:: Data excerpts ::

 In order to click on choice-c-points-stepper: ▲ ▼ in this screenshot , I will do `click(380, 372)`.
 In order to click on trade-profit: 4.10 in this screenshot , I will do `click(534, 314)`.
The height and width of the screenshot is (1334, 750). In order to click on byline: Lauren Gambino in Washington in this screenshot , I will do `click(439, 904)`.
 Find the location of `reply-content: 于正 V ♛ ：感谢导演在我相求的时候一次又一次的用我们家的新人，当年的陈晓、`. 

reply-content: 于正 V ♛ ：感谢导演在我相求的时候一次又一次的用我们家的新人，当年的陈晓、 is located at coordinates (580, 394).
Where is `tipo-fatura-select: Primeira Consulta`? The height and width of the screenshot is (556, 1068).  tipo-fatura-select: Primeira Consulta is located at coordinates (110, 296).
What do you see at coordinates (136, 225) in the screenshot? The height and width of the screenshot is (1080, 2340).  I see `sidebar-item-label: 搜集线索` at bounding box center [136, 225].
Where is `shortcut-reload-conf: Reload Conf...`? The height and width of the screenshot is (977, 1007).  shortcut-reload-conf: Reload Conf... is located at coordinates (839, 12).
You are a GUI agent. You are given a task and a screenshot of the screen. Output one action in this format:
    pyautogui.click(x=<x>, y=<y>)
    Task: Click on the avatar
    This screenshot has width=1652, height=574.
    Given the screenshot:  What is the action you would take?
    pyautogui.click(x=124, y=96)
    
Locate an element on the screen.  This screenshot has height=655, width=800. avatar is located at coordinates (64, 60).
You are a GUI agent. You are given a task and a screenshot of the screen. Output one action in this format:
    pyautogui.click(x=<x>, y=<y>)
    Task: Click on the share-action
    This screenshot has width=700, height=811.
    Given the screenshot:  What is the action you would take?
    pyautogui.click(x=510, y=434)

:::

## Directions for this task
Starting at the first of the items above and ending at the line that contains "In order to click on trade-profit: 4.10", both included, write out those lines and no others, requests included. Scale every click coordinate in the answers by 2.6 and round to whole numbers, with halves rounded up.

## Result for this exercise
 In order to click on choice-c-points-stepper: ▲ ▼ in this screenshot , I will do `click(988, 967)`.
 In order to click on trade-profit: 4.10 in this screenshot , I will do `click(1388, 816)`.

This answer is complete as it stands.